The economist Deirdre McCloskey cites this as evidence that the human impulse toward exchange and profit-seeking gain has always existed.
“If Mayans lived in a gainless, profitless, nonmarket economy, it would not matter to them how expensive obsidian was. But…the ratio varied inversely with the distance from the sources of the obsidian. By taking more care with more costly obsidian, the blade makers were earning better profits, as they did by taking less care with less costly obsidian.”
Formal markets add property rights and legal enforcement. But they channel innate human behaviors that were already there, contrary to the popular belief that capitalism “causes” consumerism.
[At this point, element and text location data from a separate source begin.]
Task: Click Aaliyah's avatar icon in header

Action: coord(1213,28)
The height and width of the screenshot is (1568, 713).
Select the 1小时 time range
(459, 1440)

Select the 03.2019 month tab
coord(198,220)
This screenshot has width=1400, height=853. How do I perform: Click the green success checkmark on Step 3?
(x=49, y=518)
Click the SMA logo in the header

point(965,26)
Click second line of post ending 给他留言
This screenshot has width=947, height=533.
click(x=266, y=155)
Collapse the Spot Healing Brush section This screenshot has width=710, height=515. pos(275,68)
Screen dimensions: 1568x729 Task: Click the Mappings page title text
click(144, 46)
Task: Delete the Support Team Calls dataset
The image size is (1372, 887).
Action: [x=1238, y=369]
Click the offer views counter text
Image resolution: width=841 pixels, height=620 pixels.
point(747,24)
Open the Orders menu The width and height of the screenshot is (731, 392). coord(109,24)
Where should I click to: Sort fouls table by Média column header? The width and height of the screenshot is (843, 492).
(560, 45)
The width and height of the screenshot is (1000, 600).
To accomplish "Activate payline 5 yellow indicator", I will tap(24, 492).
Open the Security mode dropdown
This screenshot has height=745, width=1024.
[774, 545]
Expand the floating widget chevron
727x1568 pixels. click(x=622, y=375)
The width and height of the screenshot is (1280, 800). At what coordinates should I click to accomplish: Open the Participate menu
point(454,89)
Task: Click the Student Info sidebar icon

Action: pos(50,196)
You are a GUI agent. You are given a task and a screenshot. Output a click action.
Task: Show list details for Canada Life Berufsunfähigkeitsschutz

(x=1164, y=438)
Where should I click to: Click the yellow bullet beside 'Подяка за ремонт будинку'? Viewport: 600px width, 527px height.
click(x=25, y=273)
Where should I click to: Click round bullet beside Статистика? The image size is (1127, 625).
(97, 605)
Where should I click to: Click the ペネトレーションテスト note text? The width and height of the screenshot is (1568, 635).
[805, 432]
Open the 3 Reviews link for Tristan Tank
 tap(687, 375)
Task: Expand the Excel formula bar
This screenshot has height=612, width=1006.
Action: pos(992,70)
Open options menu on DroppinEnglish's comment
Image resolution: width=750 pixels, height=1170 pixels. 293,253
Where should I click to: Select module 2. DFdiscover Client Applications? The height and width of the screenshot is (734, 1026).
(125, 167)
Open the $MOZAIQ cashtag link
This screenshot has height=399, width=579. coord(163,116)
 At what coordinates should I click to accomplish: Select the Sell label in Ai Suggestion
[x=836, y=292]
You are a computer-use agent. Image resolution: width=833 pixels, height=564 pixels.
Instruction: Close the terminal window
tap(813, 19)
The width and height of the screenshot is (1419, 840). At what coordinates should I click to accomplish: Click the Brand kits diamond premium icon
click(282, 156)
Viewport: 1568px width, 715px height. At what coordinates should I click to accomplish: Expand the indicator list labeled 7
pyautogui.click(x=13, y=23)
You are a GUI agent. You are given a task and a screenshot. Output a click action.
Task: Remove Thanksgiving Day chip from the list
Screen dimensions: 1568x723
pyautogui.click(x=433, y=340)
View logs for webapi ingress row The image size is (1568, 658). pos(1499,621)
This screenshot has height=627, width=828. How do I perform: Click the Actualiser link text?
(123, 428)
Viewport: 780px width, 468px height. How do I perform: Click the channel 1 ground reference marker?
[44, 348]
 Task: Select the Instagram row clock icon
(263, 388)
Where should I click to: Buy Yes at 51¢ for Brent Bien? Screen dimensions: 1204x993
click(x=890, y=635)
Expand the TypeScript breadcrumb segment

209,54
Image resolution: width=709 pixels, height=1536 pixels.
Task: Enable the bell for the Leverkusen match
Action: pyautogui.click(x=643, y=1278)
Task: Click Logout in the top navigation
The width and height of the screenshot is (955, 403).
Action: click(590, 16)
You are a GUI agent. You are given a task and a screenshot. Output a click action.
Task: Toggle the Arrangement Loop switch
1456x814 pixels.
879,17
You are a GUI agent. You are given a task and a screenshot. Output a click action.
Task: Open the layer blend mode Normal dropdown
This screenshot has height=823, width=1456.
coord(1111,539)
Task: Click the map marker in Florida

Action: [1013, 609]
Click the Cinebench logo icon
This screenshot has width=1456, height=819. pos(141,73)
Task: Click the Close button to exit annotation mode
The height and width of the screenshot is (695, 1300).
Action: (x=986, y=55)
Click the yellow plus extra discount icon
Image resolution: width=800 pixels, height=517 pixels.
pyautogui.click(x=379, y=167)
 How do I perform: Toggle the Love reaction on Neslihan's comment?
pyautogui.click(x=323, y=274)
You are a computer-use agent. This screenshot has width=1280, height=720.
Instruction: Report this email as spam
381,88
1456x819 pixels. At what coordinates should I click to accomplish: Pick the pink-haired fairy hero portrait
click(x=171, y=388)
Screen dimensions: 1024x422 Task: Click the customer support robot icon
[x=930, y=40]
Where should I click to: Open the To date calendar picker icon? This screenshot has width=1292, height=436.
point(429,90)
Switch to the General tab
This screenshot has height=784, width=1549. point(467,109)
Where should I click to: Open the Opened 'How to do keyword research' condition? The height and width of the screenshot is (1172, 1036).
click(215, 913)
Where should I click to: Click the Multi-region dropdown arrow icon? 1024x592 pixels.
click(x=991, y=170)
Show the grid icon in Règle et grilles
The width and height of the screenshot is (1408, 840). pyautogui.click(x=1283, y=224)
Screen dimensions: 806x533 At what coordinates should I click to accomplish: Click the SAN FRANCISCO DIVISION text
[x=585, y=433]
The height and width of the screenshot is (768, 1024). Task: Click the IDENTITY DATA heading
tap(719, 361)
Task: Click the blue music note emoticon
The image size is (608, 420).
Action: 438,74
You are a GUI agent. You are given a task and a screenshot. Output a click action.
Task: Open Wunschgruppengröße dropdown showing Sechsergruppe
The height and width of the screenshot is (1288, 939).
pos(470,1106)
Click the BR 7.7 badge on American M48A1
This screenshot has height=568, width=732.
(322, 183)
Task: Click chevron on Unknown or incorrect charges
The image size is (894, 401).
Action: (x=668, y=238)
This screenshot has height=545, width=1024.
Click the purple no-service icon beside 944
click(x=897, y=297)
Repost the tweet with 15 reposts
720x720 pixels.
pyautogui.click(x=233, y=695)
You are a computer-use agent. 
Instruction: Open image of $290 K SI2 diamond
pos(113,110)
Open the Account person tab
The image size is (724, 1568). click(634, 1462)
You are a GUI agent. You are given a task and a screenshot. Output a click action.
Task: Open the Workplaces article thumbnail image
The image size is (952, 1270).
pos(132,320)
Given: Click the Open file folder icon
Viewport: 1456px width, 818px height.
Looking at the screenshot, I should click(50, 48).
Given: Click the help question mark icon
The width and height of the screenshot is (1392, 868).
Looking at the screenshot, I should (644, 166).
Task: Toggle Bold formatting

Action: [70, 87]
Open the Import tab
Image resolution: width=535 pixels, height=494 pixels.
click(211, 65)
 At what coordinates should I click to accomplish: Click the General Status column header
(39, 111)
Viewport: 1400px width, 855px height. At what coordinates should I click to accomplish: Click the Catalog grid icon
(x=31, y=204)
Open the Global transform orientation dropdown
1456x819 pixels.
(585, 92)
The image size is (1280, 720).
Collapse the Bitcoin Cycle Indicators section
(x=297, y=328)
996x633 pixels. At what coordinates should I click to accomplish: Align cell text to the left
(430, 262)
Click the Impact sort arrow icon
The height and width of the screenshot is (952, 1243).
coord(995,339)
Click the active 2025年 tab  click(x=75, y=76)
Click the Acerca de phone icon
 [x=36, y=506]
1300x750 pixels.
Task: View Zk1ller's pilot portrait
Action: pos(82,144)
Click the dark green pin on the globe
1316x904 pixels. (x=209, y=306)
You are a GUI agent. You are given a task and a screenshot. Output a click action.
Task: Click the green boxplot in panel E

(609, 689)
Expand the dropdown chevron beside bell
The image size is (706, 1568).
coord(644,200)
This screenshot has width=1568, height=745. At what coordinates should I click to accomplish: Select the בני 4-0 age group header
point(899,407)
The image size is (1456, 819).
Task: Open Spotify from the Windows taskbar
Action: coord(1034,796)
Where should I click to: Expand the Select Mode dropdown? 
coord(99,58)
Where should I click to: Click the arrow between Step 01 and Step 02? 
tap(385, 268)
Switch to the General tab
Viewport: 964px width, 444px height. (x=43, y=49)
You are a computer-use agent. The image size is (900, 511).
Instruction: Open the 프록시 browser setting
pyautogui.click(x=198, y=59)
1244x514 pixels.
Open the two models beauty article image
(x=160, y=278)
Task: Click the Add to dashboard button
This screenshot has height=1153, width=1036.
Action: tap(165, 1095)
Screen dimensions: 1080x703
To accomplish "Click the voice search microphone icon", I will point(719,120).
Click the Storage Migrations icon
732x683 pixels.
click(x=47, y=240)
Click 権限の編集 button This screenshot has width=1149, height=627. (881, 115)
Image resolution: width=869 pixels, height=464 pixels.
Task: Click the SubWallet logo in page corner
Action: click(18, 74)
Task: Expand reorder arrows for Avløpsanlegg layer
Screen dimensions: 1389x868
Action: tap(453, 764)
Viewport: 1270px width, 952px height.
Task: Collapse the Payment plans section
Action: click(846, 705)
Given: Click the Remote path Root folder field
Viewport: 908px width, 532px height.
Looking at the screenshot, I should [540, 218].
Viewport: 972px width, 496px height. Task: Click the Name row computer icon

Modern Japan (and parts of Asia) offers a vivid illustration of what that economic logic looks like in the extremes.
The average Tokyo street is chock-full of cute and colorful Gachapon capsule machines. People flock to them for the prospect of a rare collectible.
Yet a meaningful share of buyers in these markets aren’t pure collectors: Many chase quick flips.
Take Asia’s latest Labubu phenomenon, for instance. Resale prices of the wildly popular Pop Mart series reportedly halved when the company announced a supply increase.
There’s also evidence that at least 40% of consumers buy such toys for “appreciation potential.”
But if profit-seeking is the dominant motive to make and sell these things, then it’s not surprising that the door to hyperfinancialization inevitably swings wide open.
Predictably, crypto entrepreneurs are the first ones kicking the door down.
In the last few months, Gachapon-like platforms have seen growing product-market fit. Total money spent on platforms like Courtyard, Collector Crypt, Phygitals and Emporium grew from $10.4 million in January to $61.1 million in August, according to Memento Research.
Last month clocked a monthly high of about ~$114 million of trading volumes.
These platforms have a similar business model:
- Platforms keep a secure vault inventory of professionally-graded collectible cards (typically Pokemon/baseball).
- The cards are tokenized as a NFT.
- They are sold as randomized Gachapon items to users with paying stablecoins.
- After a reveal, you can sell them back to the platform at a predefined buyback rate based on the insured market value of the card, sell it on a secondary marketplace or redeem the physical card from the vault for a fee.
There are exceptions. The Phygitals platform on Solana, for instance, does not necessarily have rare cards on hand, and relies on “dropshipping” procurement if the user decides to claim the card. Otherwise, users are offered refunds.
“That’s a drawback because they don’t really own the card,” Memento Research’s analyst zkayape told me. “On the other hand, Collector Crypt rare cards are quite well-stocked (759 epic cards at the moment) due to strong procurement on their end from Web2 rails and connections. They’ve been in the scene for quite some time.”
Gachapon spending also resembles a similar whale-like economy structure across all four platforms.
Memento’s research shows that on Polygon’s Courtyard platform, 90.5% of total spend came from just 5.9% of users. On Solana’s Collector Crypt, 93% of all Gachapon revenues came from 17.5% of users — about 50% of users spent above the “whale” threshold of $1000.
Revenues are conclusively driven by Gachapon spending, rather than secondary marketplace trading.
As far as I can tell, these platforms do not use a verifiable RNG, so users are still trusting that platforms are assigning cards at the stated tier probabilities.
Do users care?
The average consumer of real-world Gachapon or blind boxes certainly doesn’t. I don’t know any blind-box collectors complaining of the non-transparency involved with these products.
Financial speculators, however, are a different breed of consumers. These are the guys who live in “expected value” probability math, seeking to optimize every basis point for an edge.
The platforms are designed to buy back cards at a fair market value from users (to keep users gambling), so there’s at least a cap on the financial downside.
Even so, a trust gap remains. Verifiable randomness and zero-knowledge proofs could make Gachapon draws auditable, not just promised.